I have no faith at all in this education policy and I think they are, frankly, incompetent.

Squashybanana · 01/05/2016 13:58

Beauglacons
Bully for you.

Provide identical conditions of small class sizes and highly invested parents into every state school and you might have a point. You can't say 'the only reasons independent schools get better results us because they expect more', you just can't. It's bollocks.

Squashybanana · 01/05/2016 13:59

BTW I am paraphrasing the tone of your post, not quoting directly.

wibblywobbler · 01/05/2016 14:02

Start a petition to get it discussed in parliament, approach your local MP, lobby, etc. What's wrong with using the usual routes to change?

Since when did the Tories pay any attention to those 'usual routes to change'?!
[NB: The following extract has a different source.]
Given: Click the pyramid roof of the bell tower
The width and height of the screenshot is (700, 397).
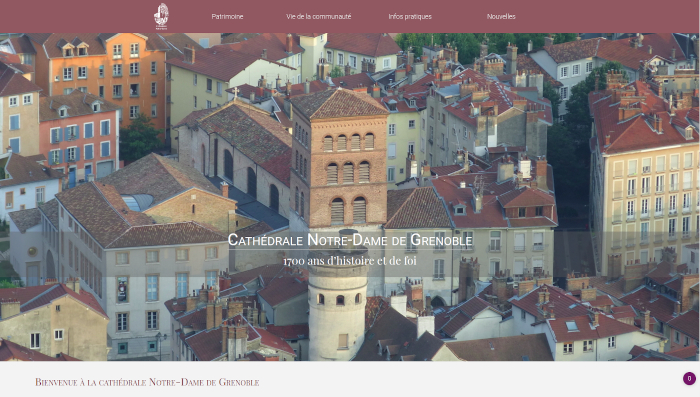Looking at the screenshot, I should coord(339,103).
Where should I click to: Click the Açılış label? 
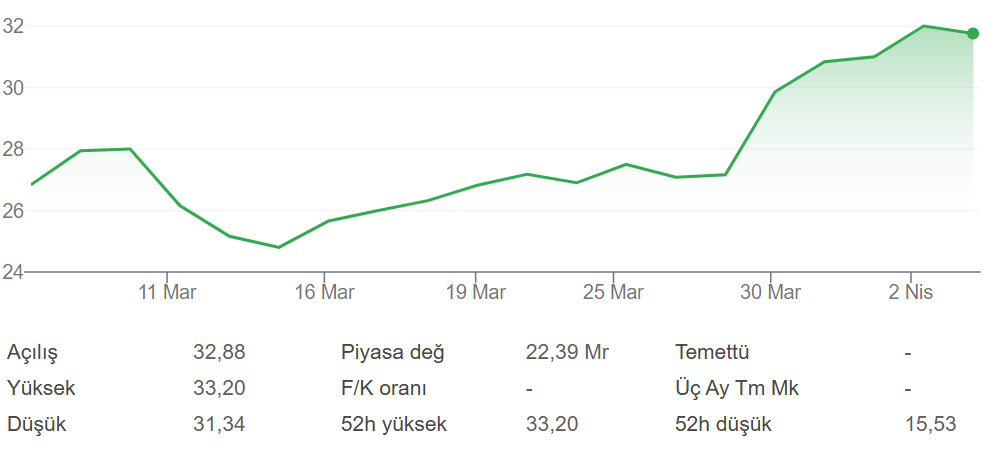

BeauGlacons · 01/05/2016 14:04

How do you explain then the Level2/3 children at Y2 who went on to really good universities to read academic subjects having left the state sector at 7 or 8 compared to the level 3/4 children at 7 who stayed in the state system and are at Newcastle/Kent. I'd have expected those v clever children to have done better. It isn't all about small classes either. They aren't particularly small at the high performing London independents. The boys who did better than those who stayed in state ed didn't go to particularly high performing independents anyway.

Feenie · 01/05/2016 14:06

I don't think the private schools my DC went to regarded SATs standards as high enough

Clearly, you have no idea what you're talking about, when level 6 at Y6 equates to a D grade at GCSE. The reason private schools don't use SATs is because they aren't statutory and, as one independent head teacher said, there is too much focus on just Maths and English leading to a narrowed curriculum.

Why should the top third not be able to develop to their full potential when they ate ready? Why should they be held back because two thirds can"t?

No one is being held back. But why make age related expectations so high that a significant percentage of children cannot possibly achieve them?

mrz · 01/05/2016 14:09

Fairenuff at age six did you know the difference between a coordinated and subordinated conjunction? I didn't and I'm old enough to have been taught daily grammar in primary school.

BeauGlacons · 01/05/2016 14:15

I thought the discussion was about KS1 not KS2. Why bring level six into it for Y2 children in their seventh and eigth years.

Independent school entrance isn't based on says anyway, it's based on their entrance exams.

mrz · 01/05/2016 14:34

poster BeauGlacons am I to assume from your post your child had passed English and Mathematics GCSEs by age SEVEN?

Unfortunately it doesn't matter how high a schools expectations a seven year old hasn't the maturity or life experiences of a sixteen year old to match curriculum content.